PROVIDED PASSAGE →
-- Opening Marker --

The Twins assigned Reed to the Chattanooga Lookouts of the Double–A Southern League to start the 2015 season, but he struggled, and was demoted to the Fort Myers Miracle of the High–A Florida State League. He returned to the Arizona Fall League after the season. The next year, Reed returned to Chattanooga and the Rochester Red Wings of the Triple–A International League. In 2017, Reed again pitched for Rochester and Chattanooga, recording a 2.13 ERA in 27 games. Reed spent the 2018 season in Rochester, recording a stellar 1.89 ERA in 30 appearances. He remained in Rochester for the 2019 season, pitching to a 5–3 record and 5.76 ERA in 45 games. Reed did not play in a game in 2020 due to the cancellation of the minor league season because of the COVID-19 pandemic. He became a free agent on November 2, 2020.

-- Closing Marker --

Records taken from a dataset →
-- Opening Marker --

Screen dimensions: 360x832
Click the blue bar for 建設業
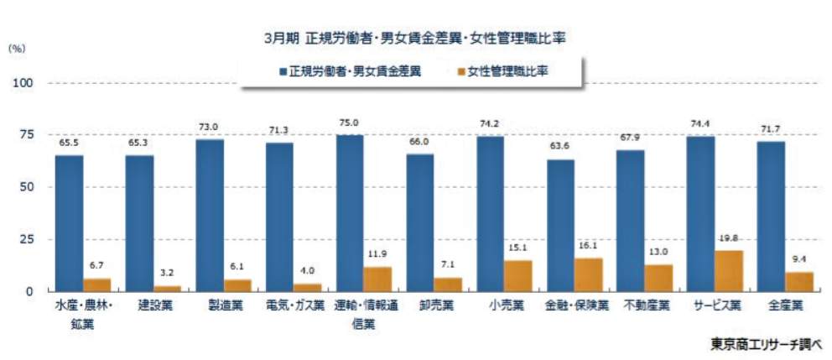tap(139, 222)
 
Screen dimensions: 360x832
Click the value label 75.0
tap(350, 123)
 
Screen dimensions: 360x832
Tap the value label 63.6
tap(561, 147)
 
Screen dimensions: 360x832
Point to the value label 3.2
tap(168, 274)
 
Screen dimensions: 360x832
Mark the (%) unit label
tap(17, 49)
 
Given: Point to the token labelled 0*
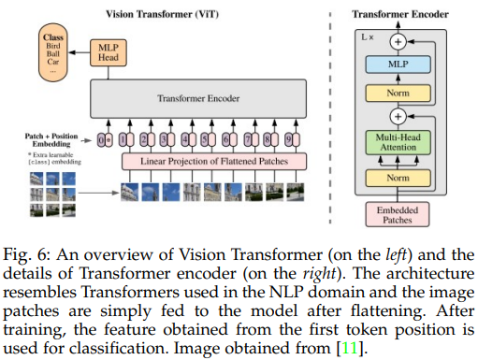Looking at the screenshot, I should [106, 141].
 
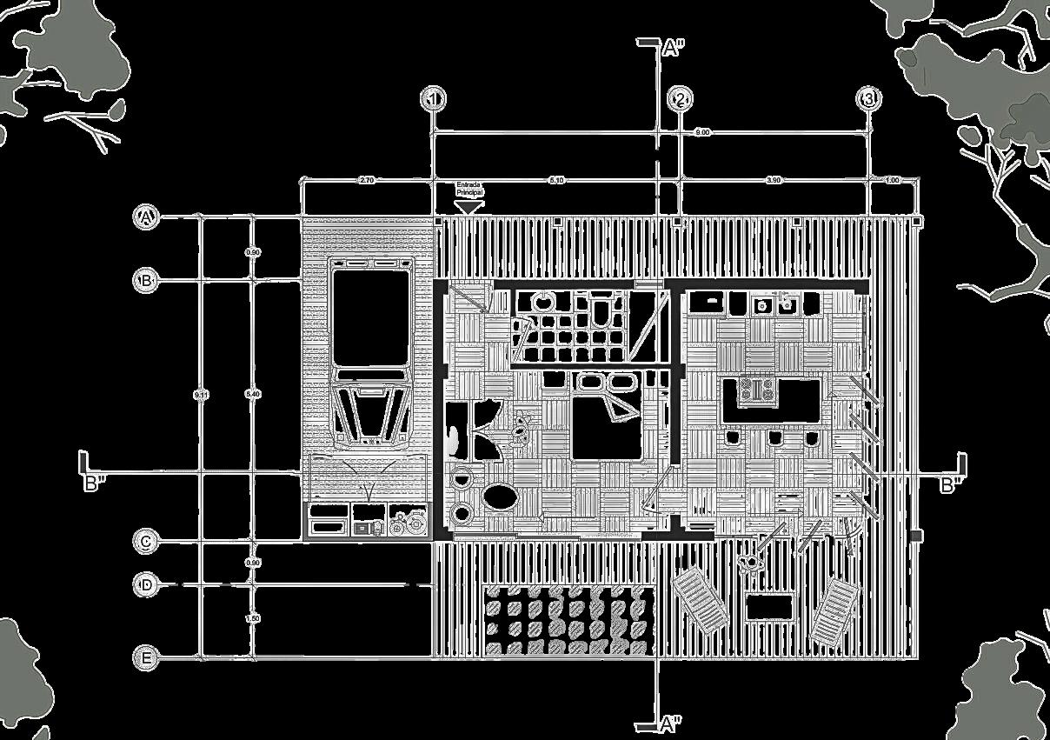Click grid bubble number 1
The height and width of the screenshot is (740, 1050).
tap(433, 99)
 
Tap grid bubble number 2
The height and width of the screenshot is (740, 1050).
tap(681, 99)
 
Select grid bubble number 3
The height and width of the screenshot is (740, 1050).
tap(869, 99)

-- Closing Marker --

LIST OF TASKS →
[A] Answer these questions about the passage on Reed's minor league seasons:
(i) Which team did the Twins assign Reed to at the start of the 2015 season?
(ii) What ERA did Reed record in 2018, and in how many appearances?
(iii) On what date did Reed become a free agent?
[B] Can you summarize the passage on Reed's minor league seasons in two sentences?
[C] Could you copy out the part of the passage on Reed's minor league seasons that begins at the words "The Twins assigned" and stops after the words "November 2, 2020."?

SOLUTIONS TO THE TASKS →
[A]
(i) The Chattanooga Lookouts of the Double–A Southern League
(ii) A 1.89 ERA in 30 appearances
(iii) November 2, 2020

[B] After struggling with the Chattanooga Lookouts to start the 2015 season and being demoted to the Fort Myers Miracle, Reed pitched for Chattanooga and the Rochester Red Wings over the next several years. He posted a 1.89 ERA in 2018 and a 5.76 ERA in 2019, did not play in 2020 because the COVID-19 pandemic canceled the minor league season, and became a free agent on November 2, 2020.

[C]
The Twins assigned Reed to the Chattanooga Lookouts of the Double–A Southern League to start the 2015 season, but he struggled, and was demoted to the Fort Myers Miracle of the High–A Florida State League. He returned to the Arizona Fall League after the season. The next year, Reed returned to Chattanooga and the Rochester Red Wings of the Triple–A International League. In 2017, Reed again pitched for Rochester and Chattanooga, recording a 2.13 ERA in 27 games. Reed spent the 2018 season in Rochester, recording a stellar 1.89 ERA in 30 appearances. He remained in Rochester for the 2019 season, pitching to a 5–3 record and 5.76 ERA in 45 games. Reed did not play in a game in 2020 due to the cancellation of the minor league season because of the COVID-19 pandemic. He became a free agent on November 2, 2020.